Arrow makes great staplers here in the usa.


----------



## Doubleoh7 (Dec 3, 2009)

This powershot is made by Arrow. I am not kidding when I say that I would pay up $100 for a manual staple gun that would work properly and last.


----------



## Winchester (Jun 29, 2008)

Doubleoh7 said:


> This powershot is made by Arrow. I am not kidding when I say that I would pay up $100 for a manual staple gun that would work properly and last.


powershot is junk you should have realized after the first one. It's for grannies stapling up coupons or something.

why not just get a normal metal T50 staple gun that people have been using for the last millenium without problem?

I prefer Arrow hammer tackers over the stanley ones. I don't use a normal staple gun enough to give you any firsthand opinion on those. However, I once read a positive review about the Stanley Sharpshooter...

.


----------



## DuMass (Feb 6, 2008)

That Powershot only shoots T50 staples doesn’t it?

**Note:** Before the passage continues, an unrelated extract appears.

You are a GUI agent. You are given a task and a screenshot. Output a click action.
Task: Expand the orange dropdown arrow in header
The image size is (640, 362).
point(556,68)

Are you using it to secure NM cables?
I will use the regular Arrow T50 stapler or their hammer-tacker with those T50 staples, but usually just for things like reattaching vapor barrier or insulation that I had to remove.

Although, my state requires insulated staples for NM cables smaller than 8/3, there is an exception for listed noninsulated staples driven from staple guns.
I do have one of the Arrow T75’s. It works okay, but I rarely use it since I don’t care for how loose the cables are under the staple.
I also have the DESA PowerFast that shoots insulated staples for NM cables, but also rarely use it because the staples are expensive and I still don’t like how loose the cable is under the staple.

I use the regular Arrow T25 stapler for things like T-stat and doorbell wiring and their T59 for coax and Cat 5, etc., which shoots insulated staples.


----------



## DC3 (Nov 19, 2010)

Can anyone tell me if the Porter-cable 18v tool set drill, 6"saw,reciprocating saw) that Lowe's is advertising for $129.00 is worth it . Most tools I own are porter-cable but I bought them at industrial tool shops , I guess my thinking is will it still be a quality tool or because it's so easily accessible to the general public is it of lessor quality. I guess the question is .... will it hole up to the punishment and abuse people like us throw at it ...


----------



## Winchester (Jun 29, 2008)

DC3 said:


> Can anyone tell me if the Porter-cable 18v tool set drill, 6"saw,reciprocating saw) that Lowe's is advertising for $129.00 is worth it . Most tools I own are porter-cable but I bought them at industrial tool shops , I guess my thinking is will it still be a quality tool or because it's so easily accessible to the general public is it of lessor quality. I guess the question is .... will it hole up to the punishment and abuse people like us throw at it ...


I wouldn't take it if _Lowes_ paid _me_ $129 to get rid of it.


....well actually I lied. $129 would buy me a lot of coffees. But the set would take up a lot of room in my container on garbage day.


----------



## Doubleoh7 (Dec 3, 2009)

DuMass said:


> That Powershot only shoots T50 staples doesn’t it? Are you using it to secure NM cables?
> I will use the regular Arrow T50 stapler or their hammer-tacker with those T50 staples, but usually just for things like reattaching vapor barrier or insulation that I had to remove.
> 
> Although, my state requires insulated staples for NM cables smaller than 8/3, there is an exception for listed noninsulated staples driven from staple guns.
> ...


I just use it for reattaching insulation and stuff like tha. I use cable staples listed for NM cable for attaching NM cable.


Well, here is what I did: I went to the local farm type store and purchased a plain old t50 Arrow staple gun, the metal kind that is shiny and plated. Problem solved for $29! It works like a champ!


----------



## parts (Jan 28, 2009)

Buy one made by Doufast


----------



## MALCO.New.York (Feb 27, 2008)

parts said:


> Buy one made by Doufast



Duo-Fast (psssst....It is a Paslode!)


----------